To other participants:
Please be aware that the 'FlopCountAnalysis' function used in the provided example code is not reliable.
- Activation functions and trigonometric functions are not counted.
- Element-wise operations such as addition and multiplication are not counted.
- Bias in linear and convolution layers is not counted.
- Many functions in torch.nn.functional are not counted including 'scaled_dot_product_attention' and 'cosine_similarity'.
This example illustrates it quite well: https://gist.github.com/SimonLarsen/0f79127a02f29ad44ed2a5153cadfac4
Both models are reported to use 1.812 GFLOPs, but in reality the second one exceeds 0.5 TFLOPs.
For a more realistic example, I have trained a model for this competition that I have manually estimated to around 3.93 TFLOPs.
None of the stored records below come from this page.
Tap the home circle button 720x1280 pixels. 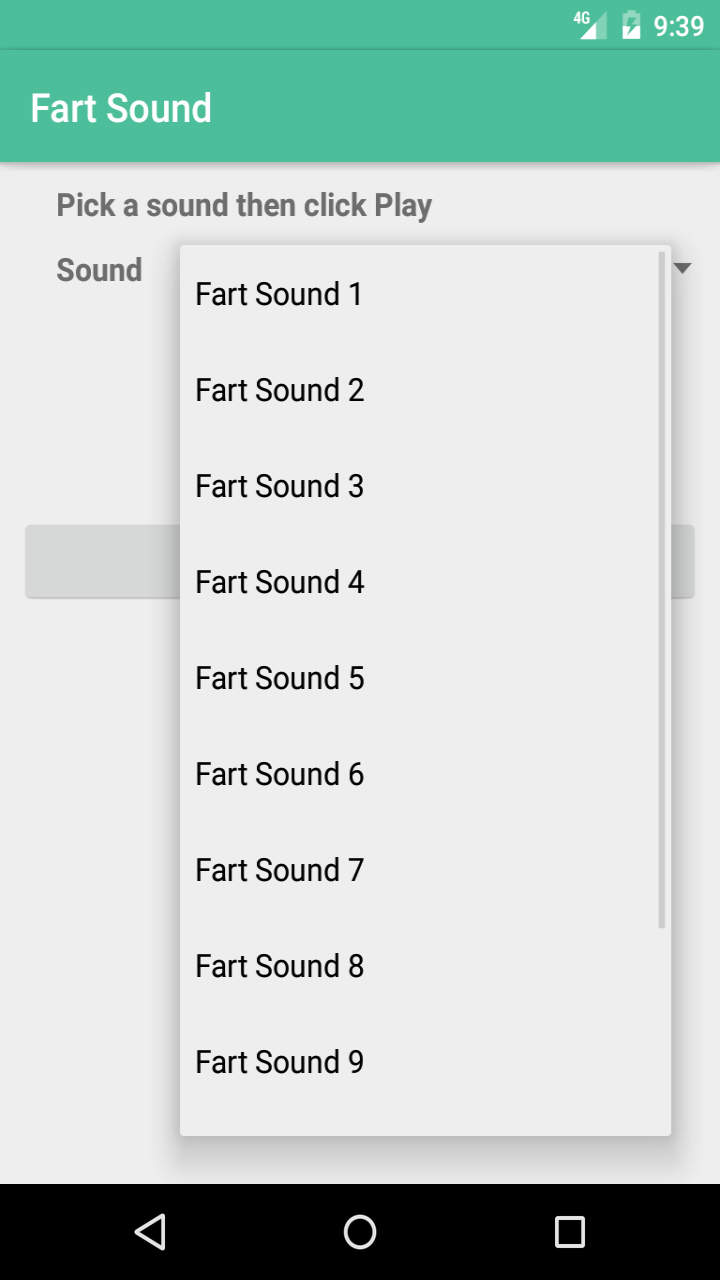coord(360,1231)
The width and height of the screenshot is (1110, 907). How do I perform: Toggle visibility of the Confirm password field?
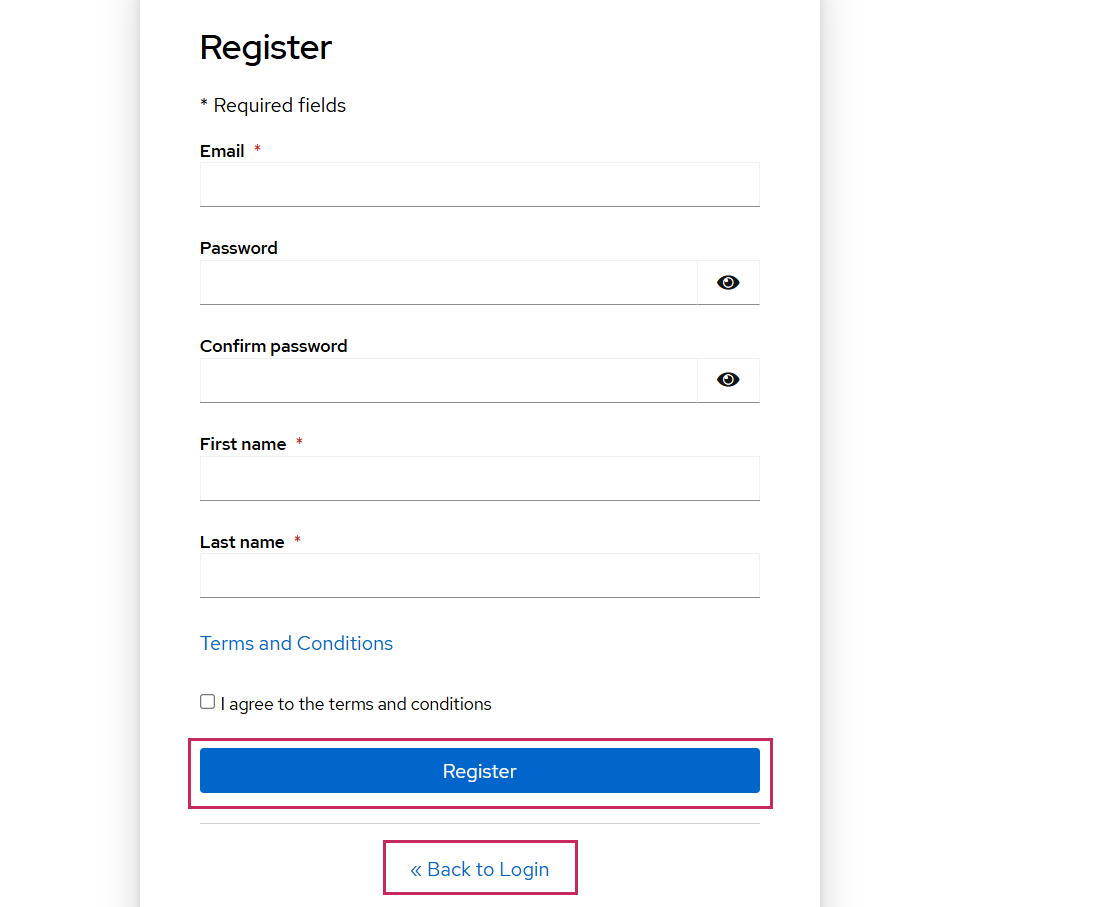[728, 380]
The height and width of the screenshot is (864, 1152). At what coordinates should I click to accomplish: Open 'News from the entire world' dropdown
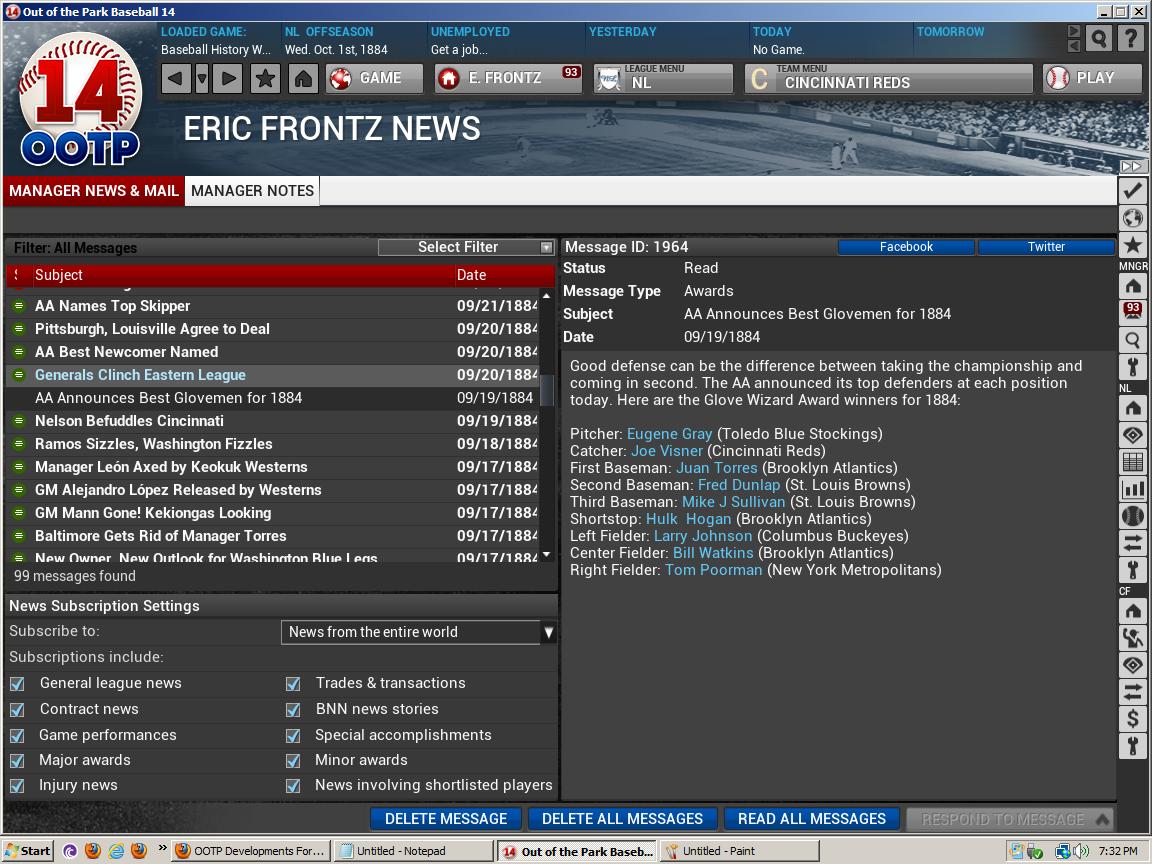(418, 632)
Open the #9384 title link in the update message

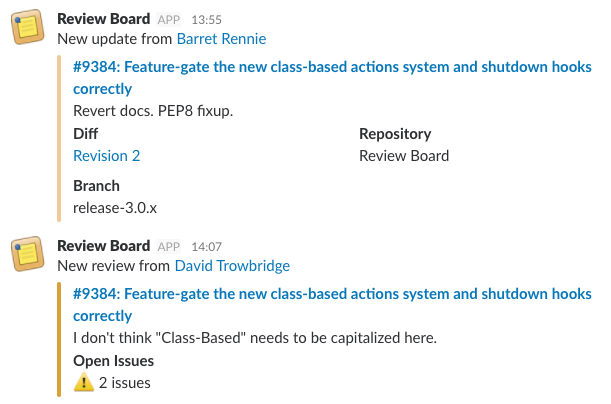pyautogui.click(x=332, y=68)
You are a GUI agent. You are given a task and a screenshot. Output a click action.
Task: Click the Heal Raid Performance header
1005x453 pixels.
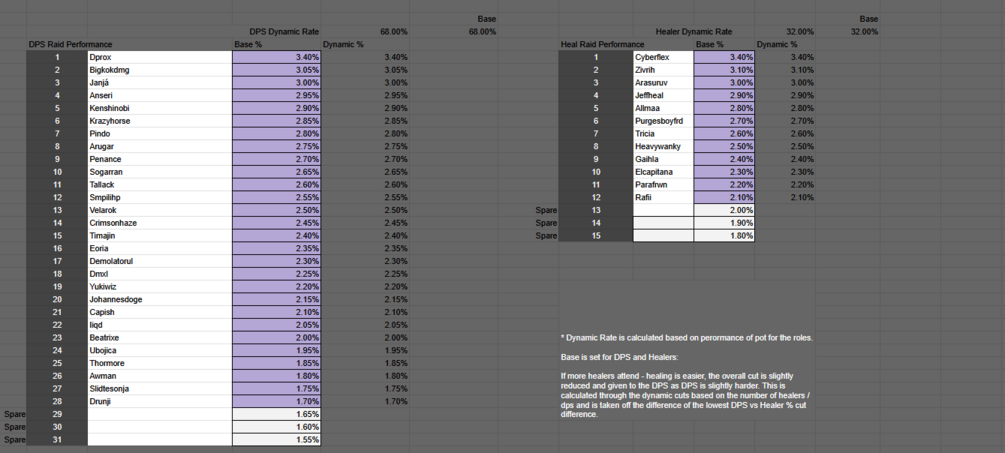pos(602,44)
However, fvcore estimates this model to just 1.90 TFLOPs.
To the organizers:
How will the FLOP count be evaluated for submitted entries?
Manual calculation is of course quite difficult, but automated tools are very imprecise and invites cheating (intentional or not).
I completely agree and hope the organizers can update how computation constraints are calculated. Otherwise, it's unfair since someone could avoid FlopCountAnalysis calculations using some tricks.
Posted by: fire @ March 3, 2025, 5:55 a.m.We thank the participant for reporting the issue. We have reviewed this issue and discussed it internally.
Finally, we decided to keep this method since the limitations does not only include the FLOPs but also the number of parameters.
If there are any other issues, please let us know.
Posted by: Sangmin-Lee @ March 4, 2025, 8:07 a.m.